■ Work instruction
Only the lines from the one holding "Toggle the Updates/New checkbox" through the end of the material are to be repeated, exactly and without pictures.

■ Source data
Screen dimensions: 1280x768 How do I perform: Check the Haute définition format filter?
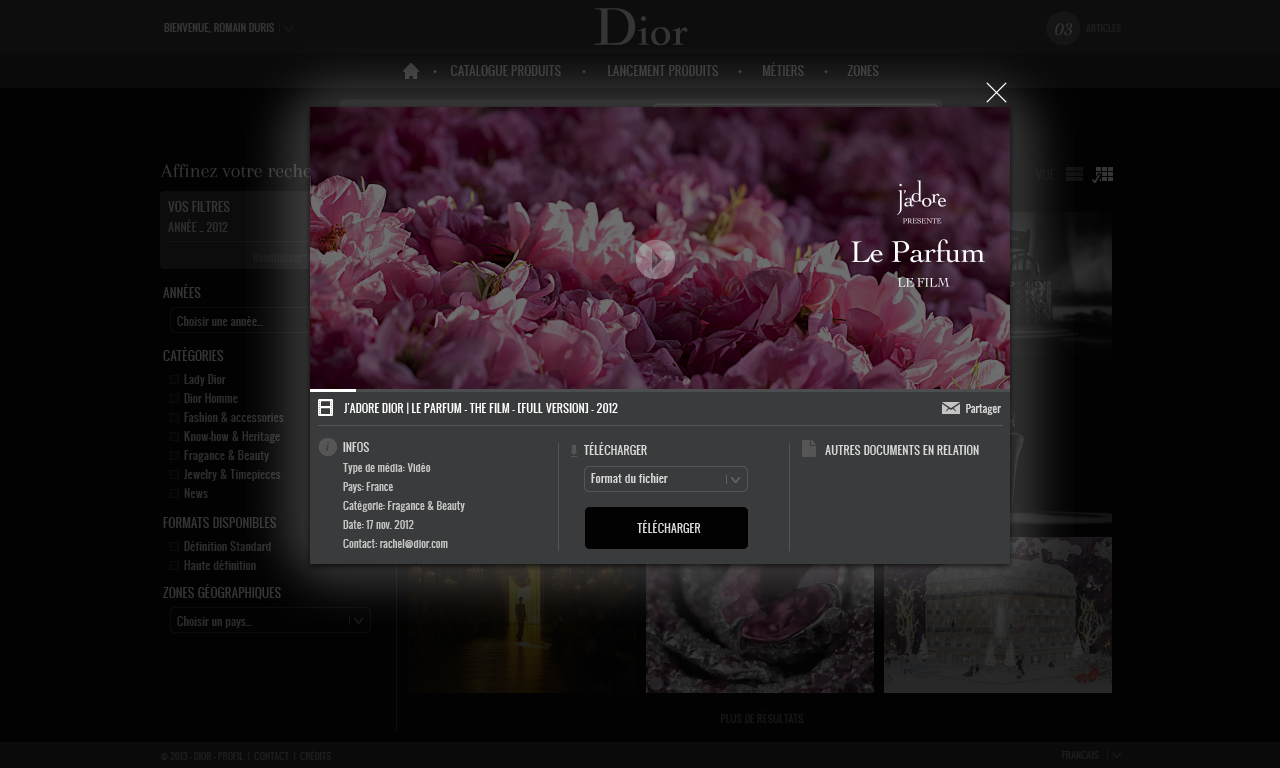click(174, 564)
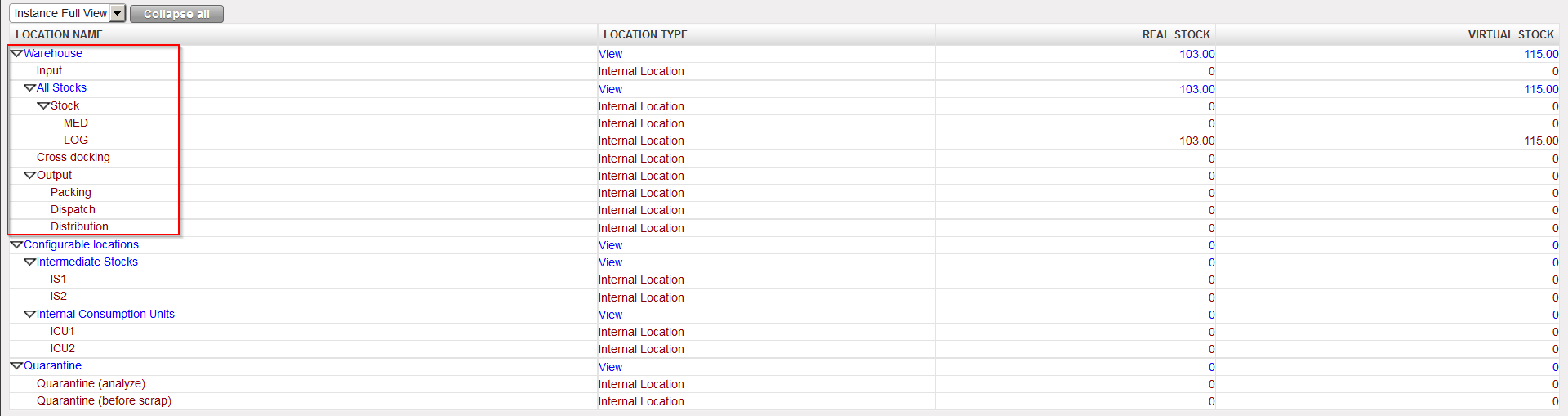Collapse Configurable locations node
Image resolution: width=1568 pixels, height=416 pixels.
16,244

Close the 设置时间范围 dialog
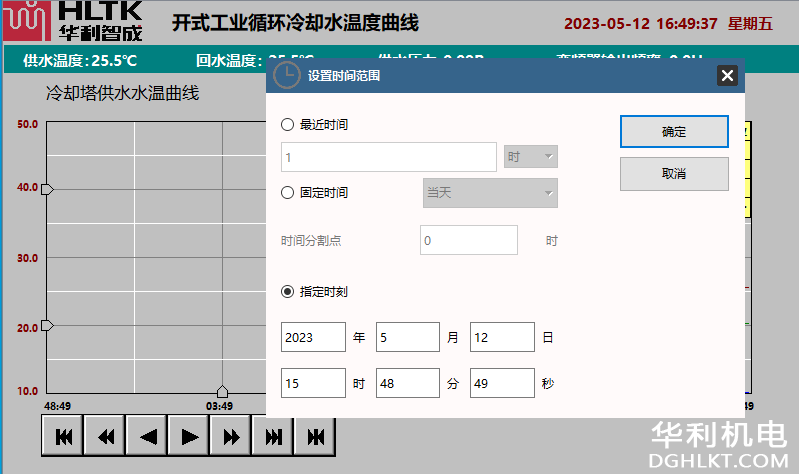pyautogui.click(x=727, y=75)
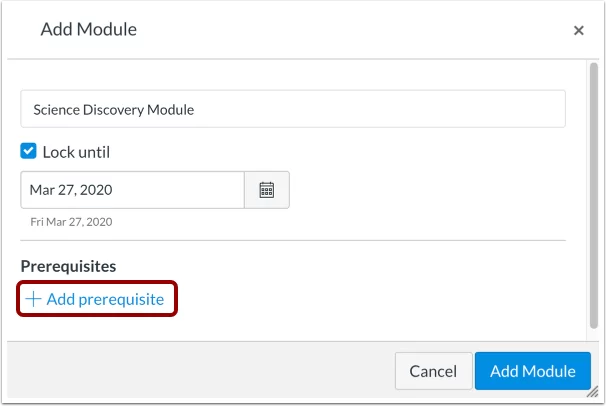
Task: Click the plus icon beside Add prerequisite
Action: 32,299
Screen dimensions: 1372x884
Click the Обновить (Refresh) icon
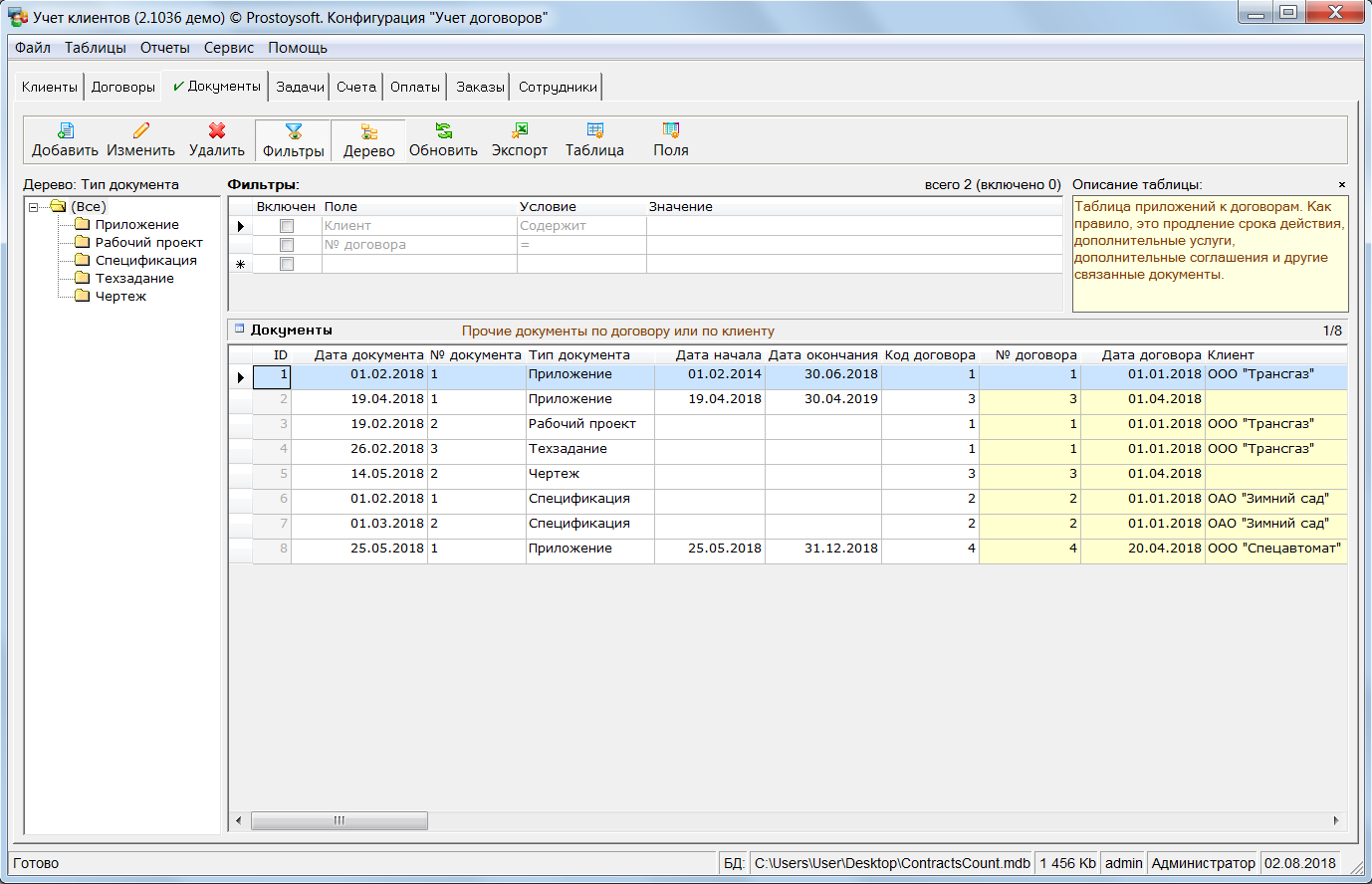[x=444, y=130]
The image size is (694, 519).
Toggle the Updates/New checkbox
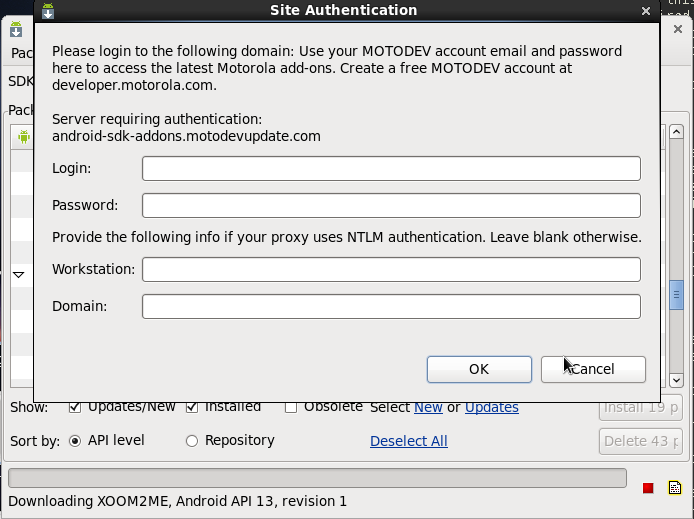point(75,407)
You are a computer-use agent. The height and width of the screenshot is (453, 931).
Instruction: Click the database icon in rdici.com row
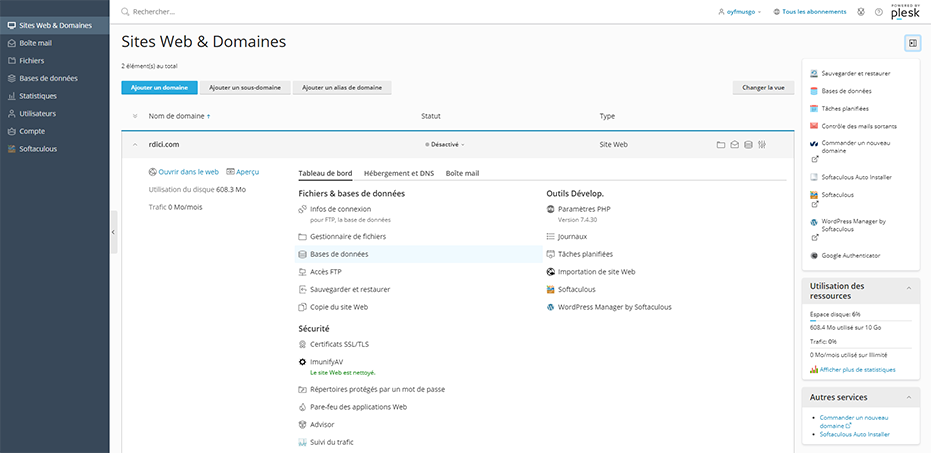tap(748, 145)
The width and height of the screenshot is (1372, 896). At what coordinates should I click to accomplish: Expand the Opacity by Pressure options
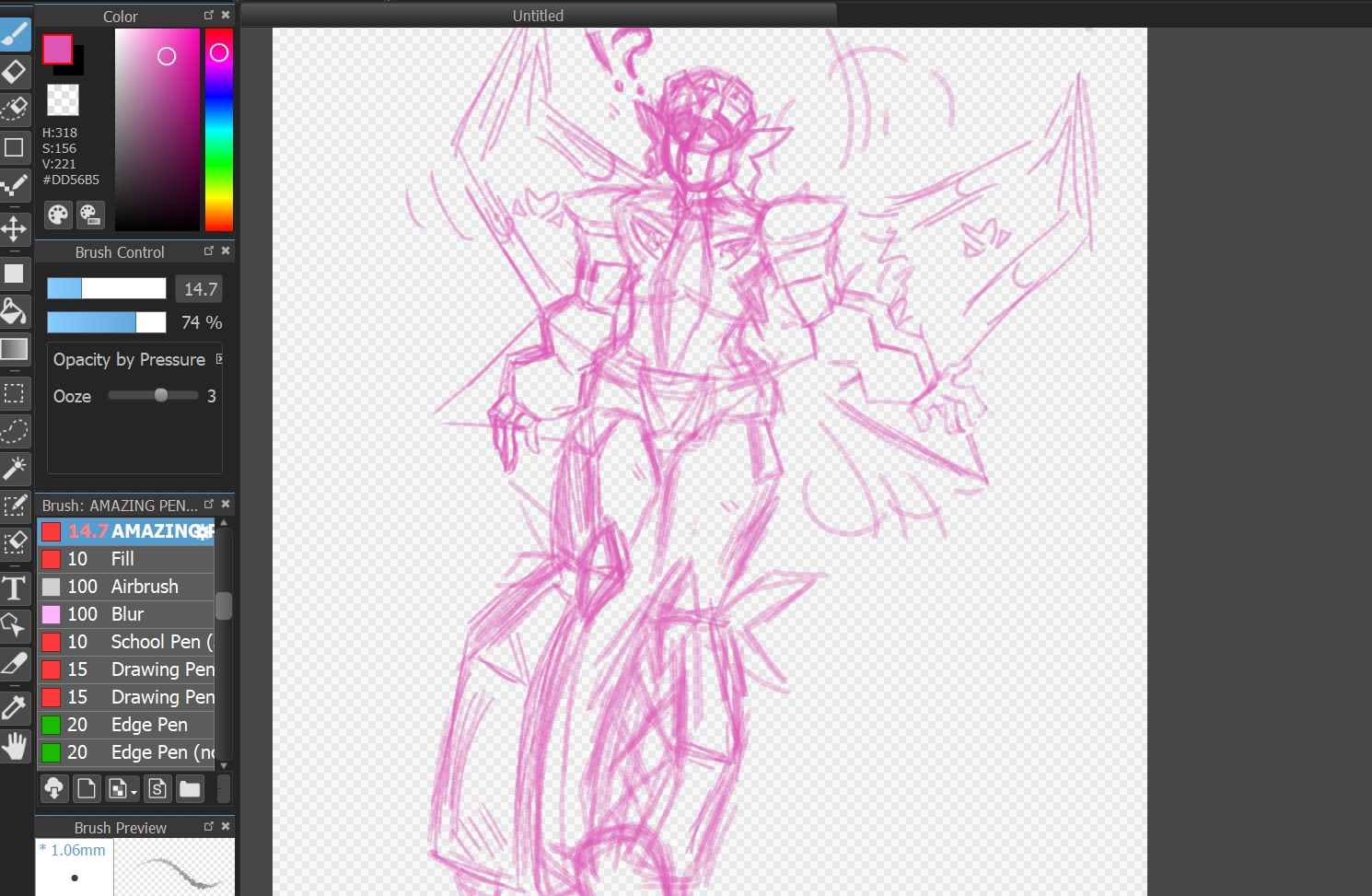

■ Task result
Toggle the Updates/New checkbox
point(75,407)
You are a computer-use agent. The height and width of the screenshot is (453, 931).
Instruction: Click the database icon in rdici.com row
tap(748, 145)
The width and height of the screenshot is (1372, 896). At what coordinates should I click to accomplish: Expand the Opacity by Pressure options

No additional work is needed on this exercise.